Task statement: Find every line in the data that contains the word "chart". Return each of those lines.

Saved data entries:
******

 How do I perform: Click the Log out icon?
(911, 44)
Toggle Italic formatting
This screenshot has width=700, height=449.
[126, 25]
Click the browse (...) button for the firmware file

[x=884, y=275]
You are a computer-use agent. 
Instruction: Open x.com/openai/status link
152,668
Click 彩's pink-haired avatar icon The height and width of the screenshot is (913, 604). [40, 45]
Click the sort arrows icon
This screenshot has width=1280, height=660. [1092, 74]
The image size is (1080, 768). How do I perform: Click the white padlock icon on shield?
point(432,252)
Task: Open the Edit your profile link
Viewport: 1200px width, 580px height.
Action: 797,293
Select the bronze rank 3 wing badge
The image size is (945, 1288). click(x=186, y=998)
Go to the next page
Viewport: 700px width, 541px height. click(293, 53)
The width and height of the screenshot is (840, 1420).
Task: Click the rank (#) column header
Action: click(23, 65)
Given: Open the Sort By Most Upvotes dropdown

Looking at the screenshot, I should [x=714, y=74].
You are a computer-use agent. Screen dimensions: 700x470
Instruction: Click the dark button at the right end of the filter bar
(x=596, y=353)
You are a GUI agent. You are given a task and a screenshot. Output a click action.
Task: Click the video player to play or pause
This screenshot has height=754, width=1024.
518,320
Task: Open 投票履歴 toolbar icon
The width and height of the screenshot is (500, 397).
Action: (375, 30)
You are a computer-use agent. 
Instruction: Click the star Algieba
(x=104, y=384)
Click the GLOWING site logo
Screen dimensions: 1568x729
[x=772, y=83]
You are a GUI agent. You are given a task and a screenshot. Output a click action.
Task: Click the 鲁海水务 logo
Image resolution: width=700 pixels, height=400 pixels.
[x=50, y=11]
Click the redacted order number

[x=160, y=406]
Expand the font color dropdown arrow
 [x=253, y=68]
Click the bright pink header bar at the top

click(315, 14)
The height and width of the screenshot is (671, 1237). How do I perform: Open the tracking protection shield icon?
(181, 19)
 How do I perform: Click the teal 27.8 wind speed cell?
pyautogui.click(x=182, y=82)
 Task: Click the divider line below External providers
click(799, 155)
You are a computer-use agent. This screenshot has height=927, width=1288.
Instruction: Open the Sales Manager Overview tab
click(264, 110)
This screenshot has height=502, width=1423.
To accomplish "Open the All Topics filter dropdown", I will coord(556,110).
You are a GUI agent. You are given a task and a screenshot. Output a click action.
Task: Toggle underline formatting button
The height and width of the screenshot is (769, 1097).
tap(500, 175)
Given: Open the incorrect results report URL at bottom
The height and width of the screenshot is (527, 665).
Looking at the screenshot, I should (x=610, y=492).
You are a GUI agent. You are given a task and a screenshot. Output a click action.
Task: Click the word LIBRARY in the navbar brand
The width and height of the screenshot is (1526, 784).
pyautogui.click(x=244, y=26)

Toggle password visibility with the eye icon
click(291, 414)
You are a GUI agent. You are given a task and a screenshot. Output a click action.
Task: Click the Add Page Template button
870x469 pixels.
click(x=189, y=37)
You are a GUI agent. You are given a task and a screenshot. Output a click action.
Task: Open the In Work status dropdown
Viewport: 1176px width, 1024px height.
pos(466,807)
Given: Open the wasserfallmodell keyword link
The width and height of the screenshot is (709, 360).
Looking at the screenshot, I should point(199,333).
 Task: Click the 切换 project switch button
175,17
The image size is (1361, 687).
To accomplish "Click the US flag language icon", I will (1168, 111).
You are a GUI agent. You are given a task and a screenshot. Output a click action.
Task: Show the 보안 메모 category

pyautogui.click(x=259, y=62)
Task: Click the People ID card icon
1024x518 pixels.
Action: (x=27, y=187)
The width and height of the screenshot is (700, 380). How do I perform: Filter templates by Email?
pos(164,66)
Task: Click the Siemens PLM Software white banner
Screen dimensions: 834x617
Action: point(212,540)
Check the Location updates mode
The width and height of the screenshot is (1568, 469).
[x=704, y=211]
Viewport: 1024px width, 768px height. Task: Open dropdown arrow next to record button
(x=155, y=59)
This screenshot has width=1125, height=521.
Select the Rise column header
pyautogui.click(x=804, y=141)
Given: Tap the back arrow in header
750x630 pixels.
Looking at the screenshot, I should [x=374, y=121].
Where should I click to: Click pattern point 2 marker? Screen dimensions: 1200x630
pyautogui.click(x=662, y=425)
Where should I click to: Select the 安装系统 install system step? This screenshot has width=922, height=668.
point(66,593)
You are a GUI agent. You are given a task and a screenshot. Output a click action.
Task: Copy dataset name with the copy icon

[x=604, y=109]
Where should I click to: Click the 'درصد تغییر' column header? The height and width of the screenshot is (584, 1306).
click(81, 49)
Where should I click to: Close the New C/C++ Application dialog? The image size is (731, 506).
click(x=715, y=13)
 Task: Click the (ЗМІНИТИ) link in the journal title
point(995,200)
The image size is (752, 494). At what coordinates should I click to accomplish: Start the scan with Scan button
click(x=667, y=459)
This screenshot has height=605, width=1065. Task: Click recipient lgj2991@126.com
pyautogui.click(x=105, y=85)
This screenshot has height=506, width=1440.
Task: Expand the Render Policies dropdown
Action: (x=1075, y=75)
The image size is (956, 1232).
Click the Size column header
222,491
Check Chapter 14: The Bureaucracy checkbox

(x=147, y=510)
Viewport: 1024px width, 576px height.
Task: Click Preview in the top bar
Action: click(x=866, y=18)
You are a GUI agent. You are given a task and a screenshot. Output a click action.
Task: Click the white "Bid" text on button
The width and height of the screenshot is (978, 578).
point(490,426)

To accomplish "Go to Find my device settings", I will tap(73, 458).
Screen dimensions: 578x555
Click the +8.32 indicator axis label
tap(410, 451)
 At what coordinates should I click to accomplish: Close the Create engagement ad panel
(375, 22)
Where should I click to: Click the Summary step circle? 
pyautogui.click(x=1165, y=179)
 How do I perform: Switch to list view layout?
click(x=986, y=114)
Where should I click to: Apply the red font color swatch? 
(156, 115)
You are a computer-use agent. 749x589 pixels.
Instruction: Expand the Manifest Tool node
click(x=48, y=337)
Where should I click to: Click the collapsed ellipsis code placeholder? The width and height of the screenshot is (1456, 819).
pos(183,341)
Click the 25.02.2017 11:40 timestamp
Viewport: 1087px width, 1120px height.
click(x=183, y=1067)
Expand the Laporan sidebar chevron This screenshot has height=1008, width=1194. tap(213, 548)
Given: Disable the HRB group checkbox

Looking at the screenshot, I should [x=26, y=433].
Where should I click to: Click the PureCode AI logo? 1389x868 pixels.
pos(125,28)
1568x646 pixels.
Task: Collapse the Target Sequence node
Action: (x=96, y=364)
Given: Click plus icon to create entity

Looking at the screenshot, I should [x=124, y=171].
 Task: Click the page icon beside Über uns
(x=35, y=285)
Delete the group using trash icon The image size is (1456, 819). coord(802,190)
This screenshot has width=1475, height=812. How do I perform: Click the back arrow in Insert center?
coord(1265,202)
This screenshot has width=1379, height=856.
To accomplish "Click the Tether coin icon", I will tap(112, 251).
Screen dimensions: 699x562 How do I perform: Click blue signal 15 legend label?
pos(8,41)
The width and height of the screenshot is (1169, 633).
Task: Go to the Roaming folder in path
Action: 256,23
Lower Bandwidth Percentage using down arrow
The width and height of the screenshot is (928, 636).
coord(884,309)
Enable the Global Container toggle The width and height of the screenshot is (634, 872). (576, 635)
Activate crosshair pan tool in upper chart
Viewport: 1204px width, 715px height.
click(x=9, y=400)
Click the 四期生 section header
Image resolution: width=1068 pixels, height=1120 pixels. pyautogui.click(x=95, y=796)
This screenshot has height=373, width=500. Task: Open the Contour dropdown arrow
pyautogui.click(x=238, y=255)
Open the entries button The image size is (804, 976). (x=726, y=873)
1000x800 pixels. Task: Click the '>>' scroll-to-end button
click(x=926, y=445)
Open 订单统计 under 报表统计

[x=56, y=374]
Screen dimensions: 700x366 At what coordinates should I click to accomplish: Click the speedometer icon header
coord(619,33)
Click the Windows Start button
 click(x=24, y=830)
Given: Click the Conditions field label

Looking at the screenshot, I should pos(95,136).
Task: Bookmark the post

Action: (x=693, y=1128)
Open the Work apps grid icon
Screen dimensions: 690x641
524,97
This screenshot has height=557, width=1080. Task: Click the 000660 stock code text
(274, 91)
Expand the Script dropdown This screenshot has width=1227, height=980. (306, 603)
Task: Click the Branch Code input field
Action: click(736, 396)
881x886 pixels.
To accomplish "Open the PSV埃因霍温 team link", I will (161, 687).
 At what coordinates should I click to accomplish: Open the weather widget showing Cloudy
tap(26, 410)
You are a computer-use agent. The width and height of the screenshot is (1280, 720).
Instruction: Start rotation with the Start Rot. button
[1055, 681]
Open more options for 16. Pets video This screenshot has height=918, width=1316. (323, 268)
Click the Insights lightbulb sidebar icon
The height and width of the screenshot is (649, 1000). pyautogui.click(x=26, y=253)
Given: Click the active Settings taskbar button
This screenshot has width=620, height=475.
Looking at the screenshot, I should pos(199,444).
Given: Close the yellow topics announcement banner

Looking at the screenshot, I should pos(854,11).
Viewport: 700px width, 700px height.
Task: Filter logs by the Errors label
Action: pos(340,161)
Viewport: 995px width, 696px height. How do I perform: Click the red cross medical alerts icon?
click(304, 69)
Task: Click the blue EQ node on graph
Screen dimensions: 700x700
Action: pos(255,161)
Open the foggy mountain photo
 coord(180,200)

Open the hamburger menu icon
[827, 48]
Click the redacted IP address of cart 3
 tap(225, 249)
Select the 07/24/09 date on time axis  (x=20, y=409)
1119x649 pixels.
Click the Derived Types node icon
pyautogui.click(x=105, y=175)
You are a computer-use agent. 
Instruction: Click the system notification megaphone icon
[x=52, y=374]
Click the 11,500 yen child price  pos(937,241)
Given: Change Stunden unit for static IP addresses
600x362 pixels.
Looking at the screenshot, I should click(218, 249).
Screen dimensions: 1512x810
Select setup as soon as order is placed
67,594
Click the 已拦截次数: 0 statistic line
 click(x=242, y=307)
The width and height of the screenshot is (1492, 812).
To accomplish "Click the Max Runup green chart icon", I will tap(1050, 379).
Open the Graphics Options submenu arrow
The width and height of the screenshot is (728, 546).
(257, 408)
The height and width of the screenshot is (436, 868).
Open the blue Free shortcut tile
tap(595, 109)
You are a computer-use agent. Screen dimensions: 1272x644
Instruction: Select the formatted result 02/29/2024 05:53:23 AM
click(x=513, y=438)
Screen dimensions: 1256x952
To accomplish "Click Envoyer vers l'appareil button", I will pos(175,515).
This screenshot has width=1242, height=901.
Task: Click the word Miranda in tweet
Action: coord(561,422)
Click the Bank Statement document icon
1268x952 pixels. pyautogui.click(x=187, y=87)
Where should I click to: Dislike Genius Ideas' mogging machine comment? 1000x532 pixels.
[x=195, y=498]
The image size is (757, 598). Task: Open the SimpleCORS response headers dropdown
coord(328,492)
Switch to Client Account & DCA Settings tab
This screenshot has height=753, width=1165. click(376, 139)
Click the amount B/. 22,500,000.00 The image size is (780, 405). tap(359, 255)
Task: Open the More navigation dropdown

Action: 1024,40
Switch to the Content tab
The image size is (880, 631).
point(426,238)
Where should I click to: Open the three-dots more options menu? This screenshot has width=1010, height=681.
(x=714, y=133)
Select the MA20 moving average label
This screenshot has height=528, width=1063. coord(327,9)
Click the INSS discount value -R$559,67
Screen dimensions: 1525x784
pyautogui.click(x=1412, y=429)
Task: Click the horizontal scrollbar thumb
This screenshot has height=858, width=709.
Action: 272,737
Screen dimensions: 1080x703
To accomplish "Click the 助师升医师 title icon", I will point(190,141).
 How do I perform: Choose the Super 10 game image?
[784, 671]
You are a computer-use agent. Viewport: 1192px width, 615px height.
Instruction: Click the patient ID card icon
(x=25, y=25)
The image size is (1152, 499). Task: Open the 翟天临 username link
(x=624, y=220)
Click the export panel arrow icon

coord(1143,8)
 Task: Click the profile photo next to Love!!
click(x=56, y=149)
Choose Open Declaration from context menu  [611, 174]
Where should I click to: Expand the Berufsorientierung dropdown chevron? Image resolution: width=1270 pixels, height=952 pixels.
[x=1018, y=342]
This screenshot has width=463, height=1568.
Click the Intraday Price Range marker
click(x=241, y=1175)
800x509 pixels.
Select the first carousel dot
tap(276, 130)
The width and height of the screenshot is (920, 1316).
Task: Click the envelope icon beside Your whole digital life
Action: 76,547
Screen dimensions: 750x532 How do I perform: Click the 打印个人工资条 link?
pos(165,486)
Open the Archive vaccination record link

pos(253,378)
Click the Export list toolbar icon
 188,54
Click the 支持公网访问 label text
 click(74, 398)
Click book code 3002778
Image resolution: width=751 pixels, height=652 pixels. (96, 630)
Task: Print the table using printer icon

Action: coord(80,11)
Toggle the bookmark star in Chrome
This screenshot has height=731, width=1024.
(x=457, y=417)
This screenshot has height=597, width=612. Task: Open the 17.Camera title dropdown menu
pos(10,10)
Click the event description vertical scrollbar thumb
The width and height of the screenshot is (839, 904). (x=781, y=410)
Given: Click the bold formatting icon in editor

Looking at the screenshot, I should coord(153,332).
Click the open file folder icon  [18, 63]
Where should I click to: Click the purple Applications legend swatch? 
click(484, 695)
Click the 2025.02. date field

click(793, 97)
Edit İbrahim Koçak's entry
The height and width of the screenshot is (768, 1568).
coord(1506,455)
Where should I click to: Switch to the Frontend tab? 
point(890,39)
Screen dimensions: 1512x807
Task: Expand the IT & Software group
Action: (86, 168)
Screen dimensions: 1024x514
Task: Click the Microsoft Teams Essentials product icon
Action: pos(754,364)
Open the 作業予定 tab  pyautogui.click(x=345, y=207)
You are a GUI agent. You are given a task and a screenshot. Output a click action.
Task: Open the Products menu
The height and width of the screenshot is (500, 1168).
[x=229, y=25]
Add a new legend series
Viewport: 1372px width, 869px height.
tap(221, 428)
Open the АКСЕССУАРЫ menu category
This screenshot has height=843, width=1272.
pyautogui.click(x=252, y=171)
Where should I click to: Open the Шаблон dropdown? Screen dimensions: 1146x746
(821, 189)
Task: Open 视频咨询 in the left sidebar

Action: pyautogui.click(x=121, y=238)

******

Response area:
Activate crosshair pan tool in upper chart
To accomplish "Click the Max Runup green chart icon", I will tap(1050, 379).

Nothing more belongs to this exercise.